▶ _Exercise brief_:
Answer these from the orc clan thread below.
(a) How many young does the Boar Clan have?
(b) Where does Lalato say the yak men live?
(c) Which race does jdavis say will be the largest in the swamp by number?

▶ _Excerpted text_:
★ ★ ★ ★

Orc Population Breakdown

The Red Ghost Clan: 70 males, 60 females, 25 young.

The Grand Fist Clan: 200 males, 200 females, 100 young.

The Dark Claw Clan: 50 males, 50 females, 25 young.

The Panther Clan: 100 males, 100 females, 50 young.

The Stonegrinders Clan: 70 males, 80 females, 40 young.

The Black Dawn Clan: 50 males, 30 females, 15 young.

The Carrion Crow Clan: 100 males, 100 females, 50 young.

The Boar Clan: 150 males, 150 females, 75 young.

The Water Demon Clan: 90 males, 110 females, 60 young.

The Bloody Axe Clan: 120 males, 120 females, 60 young.

Total tribe population: 1000 males, 1000 females, and 500 young.
2500 Orcs in the lands south of Mor’s End and Lake Enoria (most of these clans are several days to more than a week’s travel away from the town). Their population rarely increases due to the high mortality rate for orcs.


----------



## Lalato (Mar 23, 2003)

and don't forget the yak men!!!  

--sam


----------



## jdavis (Mar 23, 2003)

lalato said:
			
		

> *and don't forget the yak men!!!
> 
> --sam *




Do the Yak men live in the swamp too? I may have missed this but I was wondering where they could be found.


----------



## Lalato (Mar 23, 2003)

Perhaps they're the main danger on the north side of the lake...  They live in or near the mountains...  rarely do they leave their mountain homes, but sometimes the hunting is no good and they must come down from the mountains and seek other food sources...  They long ago stopped bothering with the Dwarves of Kul Moren...  too tough... and the meat is not good... so instead they raid the sheep herders and farmers for the easy pickings...

--sam


----------



## jdavis (Mar 23, 2003)

lalato said:
			
		

> *Perhaps they're the main danger on the north side of the lake...  They live in or near the mountains...  rarely do they leave their mountain homes, but sometimes the hunting is no good and they must come down from the mountains and seek other food sources...  They long ago stopped bothering with the Dwarves of Kul Moren...  too tough... and the meat is not good... so instead they raid the sheep herders and farmers for the easy pickings...
> 
> --sam *




I was worried about how to work them into a swamp, To the mountains with them then.


----------



## Conaill (Mar 23, 2003)

We can probably use most of the Goblin-a-day thread as well! Those guys would be _great_ to populate a goblin nest in the swamp somewhere. Plus it's an already existing EN World "product"!


----------



## jdavis (Mar 23, 2003)

That's a lot of goblins, perfect, we will need some tribes but since Goblins will be by far the largest race in the swamp numerically we could break them down into a couple of large tribes that are spread over areas of the swamp.

★ ★ ★ ★

▶ _Extracted entries_:
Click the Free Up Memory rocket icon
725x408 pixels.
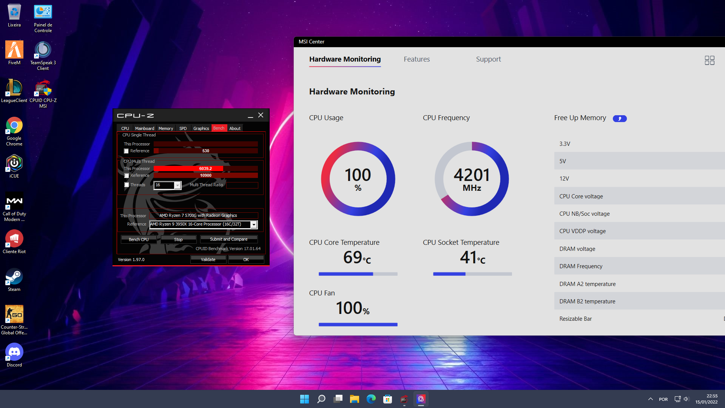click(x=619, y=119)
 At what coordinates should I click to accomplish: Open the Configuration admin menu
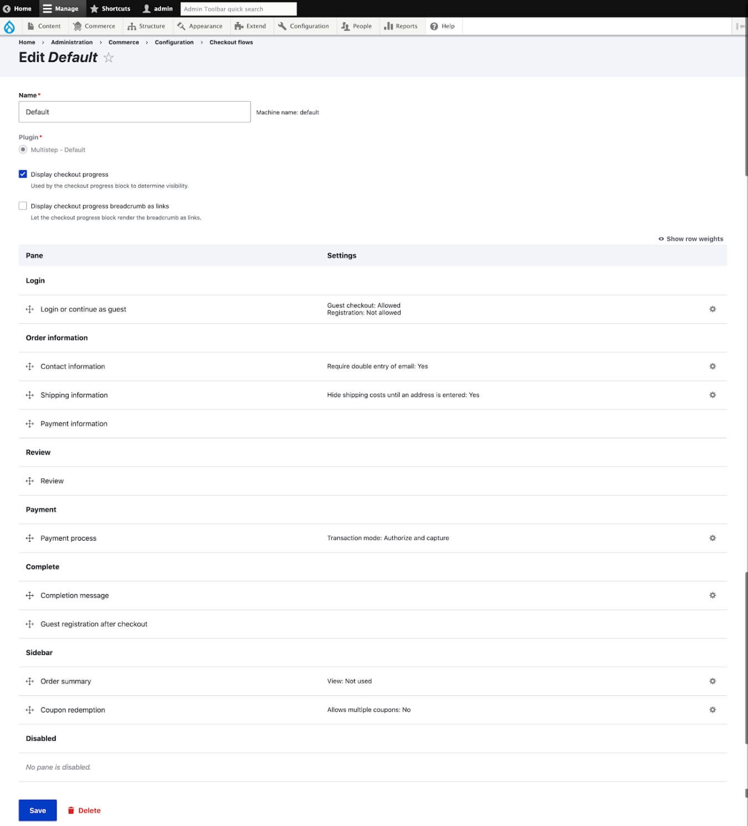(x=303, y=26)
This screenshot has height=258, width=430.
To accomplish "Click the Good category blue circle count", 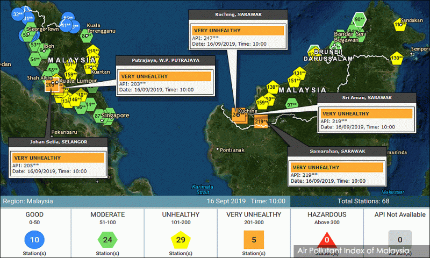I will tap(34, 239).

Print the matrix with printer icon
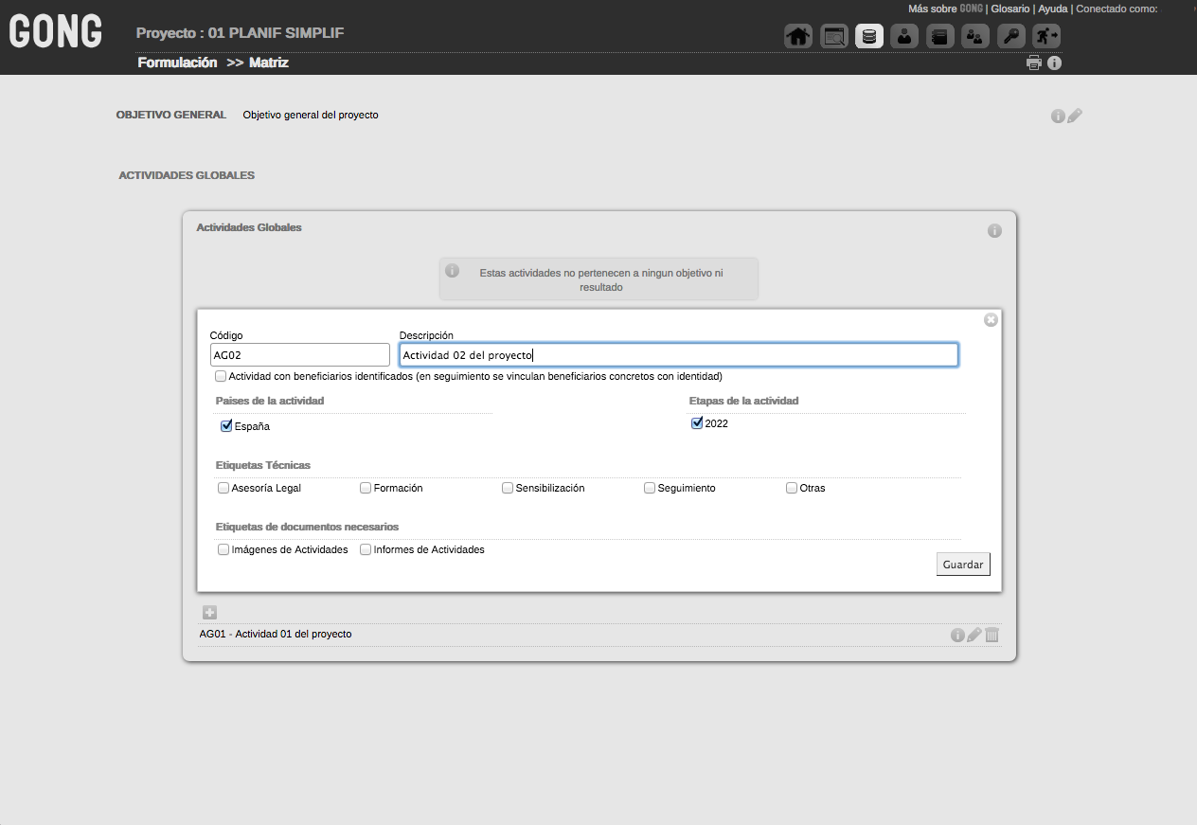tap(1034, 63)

★ ★ ★ ★

▶ _Reply to the task_:
(a) 75
(b) In or near the mountains
(c) Goblins